Researchers have developed an algorithm for creating complex objects by cutting holes in sheets of inextensible but flexible materials such as metal, plastic, and leather. It has potential applications in many areas, including microengineering, bioengineering, fashion, and architecture.
EPFL researchers, in collaboration with Carnegie Mellon University and the University of Hull, have come up with a method for creating everyday objects — like a mask or a shoe — from sheets of inextensible material. The process consists of cutting regular holes into the material so that it can be stretched and create complex 3D shapes. Previously, this was possible only with very simple objects.

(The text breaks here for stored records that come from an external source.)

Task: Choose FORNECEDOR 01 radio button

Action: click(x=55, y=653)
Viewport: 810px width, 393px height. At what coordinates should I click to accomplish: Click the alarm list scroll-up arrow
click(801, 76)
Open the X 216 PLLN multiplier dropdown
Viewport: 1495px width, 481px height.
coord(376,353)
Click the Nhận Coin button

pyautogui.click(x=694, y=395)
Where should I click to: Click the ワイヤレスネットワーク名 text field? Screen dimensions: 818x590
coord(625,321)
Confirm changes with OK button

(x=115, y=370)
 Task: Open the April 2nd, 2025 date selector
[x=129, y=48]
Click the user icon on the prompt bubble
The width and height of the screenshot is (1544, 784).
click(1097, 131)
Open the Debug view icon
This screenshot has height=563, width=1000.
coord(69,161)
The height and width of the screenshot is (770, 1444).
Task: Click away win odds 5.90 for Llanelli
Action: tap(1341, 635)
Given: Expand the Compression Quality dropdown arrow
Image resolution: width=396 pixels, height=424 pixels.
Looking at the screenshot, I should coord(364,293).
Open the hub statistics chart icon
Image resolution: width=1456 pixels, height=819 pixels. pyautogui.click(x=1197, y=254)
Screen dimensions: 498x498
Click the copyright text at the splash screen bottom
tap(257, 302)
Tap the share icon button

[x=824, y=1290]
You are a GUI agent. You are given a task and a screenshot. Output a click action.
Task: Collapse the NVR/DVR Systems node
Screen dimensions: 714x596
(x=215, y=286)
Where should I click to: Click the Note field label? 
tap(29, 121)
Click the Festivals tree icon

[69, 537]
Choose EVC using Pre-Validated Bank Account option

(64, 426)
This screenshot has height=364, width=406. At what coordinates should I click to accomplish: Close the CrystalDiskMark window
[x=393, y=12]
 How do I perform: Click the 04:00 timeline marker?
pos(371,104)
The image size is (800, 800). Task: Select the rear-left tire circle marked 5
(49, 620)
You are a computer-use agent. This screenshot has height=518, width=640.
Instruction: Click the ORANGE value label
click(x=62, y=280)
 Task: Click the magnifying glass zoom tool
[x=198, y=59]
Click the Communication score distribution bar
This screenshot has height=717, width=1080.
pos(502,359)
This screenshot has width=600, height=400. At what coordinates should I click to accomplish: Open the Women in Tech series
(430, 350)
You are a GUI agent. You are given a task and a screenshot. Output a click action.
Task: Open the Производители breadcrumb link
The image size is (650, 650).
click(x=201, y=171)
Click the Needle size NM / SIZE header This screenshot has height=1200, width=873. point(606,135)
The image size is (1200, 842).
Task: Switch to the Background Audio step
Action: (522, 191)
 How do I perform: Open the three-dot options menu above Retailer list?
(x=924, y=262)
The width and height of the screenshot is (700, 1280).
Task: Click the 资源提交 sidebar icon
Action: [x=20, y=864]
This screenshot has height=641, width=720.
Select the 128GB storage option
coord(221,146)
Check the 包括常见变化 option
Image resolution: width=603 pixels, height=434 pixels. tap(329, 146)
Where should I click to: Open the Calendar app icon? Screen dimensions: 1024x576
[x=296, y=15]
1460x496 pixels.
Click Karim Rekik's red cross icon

EPFL researcher Mina Konakovic and her team have now come up with an algorithm that clears the way to creating much more complex shapes using materials that are flexible yet inextensible, such as plastic and metal. Cutting regular geometric shapes into the material changes its properties and makes it auxetic — which means it can stretch in two dimensions at the same time.
The method developed by the researchers uses computer simulation to identify exactly where to make the cuts and how to shape the material to create the 3D piece. Potential applications are far-ranging. “We could, for example, scan someone and create a piece of clothing that fits perfectly from a single piece of leather,” says Mark Pauly, who runs EPFL’s Computer Graphics and Geometry Laboratory. The researchers have tested their algorithm by making a high-heeled shoe, masks, a dress, and sculptures.
Thanks to its simplicity of use, the process could be applied in a wide range of fields, from small structures (microelectronics) to large ones (like building façades). The researchers will now look at what can be done by varying the cutouts rather than using a regular pattern. “It will be much more complex, but it could lead to some very interesting applications,” says Pauly.